Extracted records:
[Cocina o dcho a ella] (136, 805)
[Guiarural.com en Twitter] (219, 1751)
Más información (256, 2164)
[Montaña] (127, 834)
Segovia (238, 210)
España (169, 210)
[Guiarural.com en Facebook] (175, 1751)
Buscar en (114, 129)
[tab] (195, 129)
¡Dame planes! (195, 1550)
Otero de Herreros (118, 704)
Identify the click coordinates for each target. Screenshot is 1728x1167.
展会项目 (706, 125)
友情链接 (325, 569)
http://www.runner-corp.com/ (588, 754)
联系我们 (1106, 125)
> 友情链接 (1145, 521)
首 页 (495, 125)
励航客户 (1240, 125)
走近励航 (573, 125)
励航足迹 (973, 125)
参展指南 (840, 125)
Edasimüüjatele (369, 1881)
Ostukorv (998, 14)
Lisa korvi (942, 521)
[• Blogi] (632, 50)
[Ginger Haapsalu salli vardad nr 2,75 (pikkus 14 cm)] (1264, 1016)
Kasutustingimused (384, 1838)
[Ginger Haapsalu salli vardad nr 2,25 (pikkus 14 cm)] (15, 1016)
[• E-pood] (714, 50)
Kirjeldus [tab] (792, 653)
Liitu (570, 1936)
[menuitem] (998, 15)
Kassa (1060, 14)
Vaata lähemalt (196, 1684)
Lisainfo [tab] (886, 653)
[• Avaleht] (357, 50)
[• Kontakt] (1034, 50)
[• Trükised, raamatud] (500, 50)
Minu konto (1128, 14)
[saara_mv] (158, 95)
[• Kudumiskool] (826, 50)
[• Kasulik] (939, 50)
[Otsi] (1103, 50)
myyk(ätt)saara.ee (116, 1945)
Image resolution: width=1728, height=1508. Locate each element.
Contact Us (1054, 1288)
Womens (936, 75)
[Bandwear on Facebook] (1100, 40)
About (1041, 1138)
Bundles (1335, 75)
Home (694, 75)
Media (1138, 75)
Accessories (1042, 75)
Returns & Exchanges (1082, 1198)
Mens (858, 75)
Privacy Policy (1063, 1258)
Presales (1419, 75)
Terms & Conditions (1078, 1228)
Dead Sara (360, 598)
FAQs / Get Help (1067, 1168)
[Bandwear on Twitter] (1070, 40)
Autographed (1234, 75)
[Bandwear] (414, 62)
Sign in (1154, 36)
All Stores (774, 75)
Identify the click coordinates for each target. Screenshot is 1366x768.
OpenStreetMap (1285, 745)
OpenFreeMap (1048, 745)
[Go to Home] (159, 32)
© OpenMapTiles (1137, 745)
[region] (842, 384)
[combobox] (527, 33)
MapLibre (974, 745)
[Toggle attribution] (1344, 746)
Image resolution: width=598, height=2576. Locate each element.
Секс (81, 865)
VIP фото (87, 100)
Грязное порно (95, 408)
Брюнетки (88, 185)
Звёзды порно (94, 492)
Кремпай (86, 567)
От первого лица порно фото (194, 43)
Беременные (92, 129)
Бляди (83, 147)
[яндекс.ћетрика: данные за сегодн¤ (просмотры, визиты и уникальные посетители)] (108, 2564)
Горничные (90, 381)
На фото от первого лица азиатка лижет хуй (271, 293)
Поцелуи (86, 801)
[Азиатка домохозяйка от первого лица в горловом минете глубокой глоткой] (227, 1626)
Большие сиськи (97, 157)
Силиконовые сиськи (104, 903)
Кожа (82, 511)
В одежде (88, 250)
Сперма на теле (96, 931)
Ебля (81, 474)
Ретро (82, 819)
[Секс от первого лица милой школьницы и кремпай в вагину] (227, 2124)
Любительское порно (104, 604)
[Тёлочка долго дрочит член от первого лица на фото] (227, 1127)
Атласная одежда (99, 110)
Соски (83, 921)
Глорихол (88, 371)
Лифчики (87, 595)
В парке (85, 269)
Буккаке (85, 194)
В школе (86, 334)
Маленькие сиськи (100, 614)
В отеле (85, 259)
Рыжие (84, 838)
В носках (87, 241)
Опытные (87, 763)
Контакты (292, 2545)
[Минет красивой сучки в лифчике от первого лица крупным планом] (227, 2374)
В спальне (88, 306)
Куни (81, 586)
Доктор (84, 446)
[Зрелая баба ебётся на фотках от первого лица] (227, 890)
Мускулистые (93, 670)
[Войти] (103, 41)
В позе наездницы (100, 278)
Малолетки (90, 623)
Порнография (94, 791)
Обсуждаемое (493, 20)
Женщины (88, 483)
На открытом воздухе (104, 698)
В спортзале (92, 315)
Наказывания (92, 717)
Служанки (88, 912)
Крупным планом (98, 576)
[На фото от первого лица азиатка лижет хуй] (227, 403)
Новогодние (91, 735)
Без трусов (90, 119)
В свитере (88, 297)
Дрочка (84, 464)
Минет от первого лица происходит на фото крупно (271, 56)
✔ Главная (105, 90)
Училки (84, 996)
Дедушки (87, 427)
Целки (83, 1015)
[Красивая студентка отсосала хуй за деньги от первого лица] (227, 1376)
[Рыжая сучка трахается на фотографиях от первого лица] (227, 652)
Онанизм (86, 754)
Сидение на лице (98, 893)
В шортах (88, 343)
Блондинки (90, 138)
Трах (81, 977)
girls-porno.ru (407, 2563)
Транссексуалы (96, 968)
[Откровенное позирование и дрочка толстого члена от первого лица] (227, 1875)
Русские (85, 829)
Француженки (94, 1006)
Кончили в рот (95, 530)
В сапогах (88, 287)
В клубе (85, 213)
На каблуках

About this task: With nothing added or dropped, write out every entry.

Written solution:
[Cocina o dcho a ella] (136, 805)
[Guiarural.com en Twitter] (219, 1751)
Más información (256, 2164)
[Montaña] (127, 834)
Segovia (238, 210)
España (169, 210)
[Guiarural.com en Facebook] (175, 1751)
Buscar en (114, 129)
[tab] (195, 129)
¡Dame planes! (195, 1550)
Otero de Herreros (118, 704)
Identify the click coordinates for each target. Screenshot is 1728x1167.
展会项目 (706, 125)
友情链接 (325, 569)
http://www.runner-corp.com/ (588, 754)
联系我们 (1106, 125)
> 友情链接 (1145, 521)
首 页 (495, 125)
励航客户 (1240, 125)
走近励航 (573, 125)
励航足迹 (973, 125)
参展指南 (840, 125)
Edasimüüjatele (369, 1881)
Ostukorv (998, 14)
Lisa korvi (942, 521)
[• Blogi] (632, 50)
[Ginger Haapsalu salli vardad nr 2,75 (pikkus 14 cm)] (1264, 1016)
Kasutustingimused (384, 1838)
[Ginger Haapsalu salli vardad nr 2,25 (pikkus 14 cm)] (15, 1016)
[• E-pood] (714, 50)
Kirjeldus [tab] (792, 653)
Liitu (570, 1936)
[menuitem] (998, 15)
Kassa (1060, 14)
Vaata lähemalt (196, 1684)
Lisainfo [tab] (886, 653)
[• Avaleht] (357, 50)
[• Kontakt] (1034, 50)
[• Trükised, raamatud] (500, 50)
Minu konto (1128, 14)
[saara_mv] (158, 95)
[• Kudumiskool] (826, 50)
[• Kasulik] (939, 50)
[Otsi] (1103, 50)
myyk(ätt)saara.ee (116, 1945)
Image resolution: width=1728, height=1508. Locate each element.
Contact Us (1054, 1288)
Womens (936, 75)
[Bandwear on Facebook] (1100, 40)
About (1041, 1138)
Bundles (1335, 75)
Home (694, 75)
Media (1138, 75)
Accessories (1042, 75)
Returns & Exchanges (1082, 1198)
Mens (858, 75)
Privacy Policy (1063, 1258)
Presales (1419, 75)
Terms & Conditions (1078, 1228)
Dead Sara (360, 598)
FAQs / Get Help (1067, 1168)
[Bandwear on Twitter] (1070, 40)
Autographed (1234, 75)
[Bandwear] (414, 62)
Sign in (1154, 36)
All Stores (774, 75)
Identify the click coordinates for each target. Screenshot is 1366x768.
OpenStreetMap (1285, 745)
OpenFreeMap (1048, 745)
[Go to Home] (159, 32)
© OpenMapTiles (1137, 745)
[region] (842, 384)
[combobox] (527, 33)
MapLibre (974, 745)
[Toggle attribution] (1344, 746)
Image resolution: width=598, height=2576. Locate each element.
Секс (81, 865)
VIP фото (87, 100)
Грязное порно (95, 408)
Брюнетки (88, 185)
Звёзды порно (94, 492)
Кремпай (86, 567)
От первого лица порно фото (194, 43)
Беременные (92, 129)
Бляди (83, 147)
[яндекс.ћетрика: данные за сегодн¤ (просмотры, визиты и уникальные посетители)] (108, 2564)
Горничные (90, 381)
На фото от первого лица азиатка лижет хуй (271, 293)
Поцелуи (86, 801)
[Азиатка домохозяйка от первого лица в горловом минете глубокой глоткой] (227, 1626)
Большие сиськи (97, 157)
Силиконовые сиськи (104, 903)
Кожа (82, 511)
В одежде (88, 250)
Сперма на теле (96, 931)
Ебля (81, 474)
Ретро (82, 819)
[Секс от первого лица милой школьницы и кремпай в вагину] (227, 2124)
Любительское порно (104, 604)
[Тёлочка долго дрочит член от первого лица на фото] (227, 1127)
Атласная одежда (99, 110)
Соски (83, 921)
Глорихол (88, 371)
Лифчики (87, 595)
В парке (85, 269)
Буккаке (85, 194)
В школе (86, 334)
Маленькие сиськи (100, 614)
В отеле (85, 259)
Рыжие (84, 838)
В носках (87, 241)
Опытные (87, 763)
Контакты (292, 2545)
[Минет красивой сучки в лифчике от первого лица крупным планом] (227, 2374)
В спальне (88, 306)
Куни (81, 586)
Доктор (84, 446)
[Зрелая баба ебётся на фотках от первого лица] (227, 890)
Мускулистые (93, 670)
[Войти] (103, 41)
В позе наездницы (100, 278)
Малолетки (90, 623)
Порнография (94, 791)
Обсуждаемое (493, 20)
Женщины (88, 483)
На открытом воздухе (104, 698)
В спортзале (92, 315)
Наказывания (92, 717)
Служанки (88, 912)
Крупным планом (98, 576)
[На фото от первого лица азиатка лижет хуй] (227, 403)
Новогодние (91, 735)
Без трусов (90, 119)
В свитере (88, 297)
Дрочка (84, 464)
Минет от первого лица происходит на фото крупно (271, 56)
✔ Главная (105, 90)
Училки (84, 996)
Дедушки (87, 427)
Целки (83, 1015)
[Красивая студентка отсосала хуй за деньги от первого лица] (227, 1376)
[Рыжая сучка трахается на фотографиях от первого лица] (227, 652)
Онанизм (86, 754)
Сидение на лице (98, 893)
В шортах (88, 343)
Блондинки (90, 138)
Трах (81, 977)
girls-porno.ru (407, 2563)
Транссексуалы (96, 968)
[Откровенное позирование и дрочка толстого члена от первого лица] (227, 1875)
Русские (85, 829)
Француженки (94, 1006)
Кончили в рот (95, 530)
В сапогах (88, 287)
В клубе (85, 213)
На каблуках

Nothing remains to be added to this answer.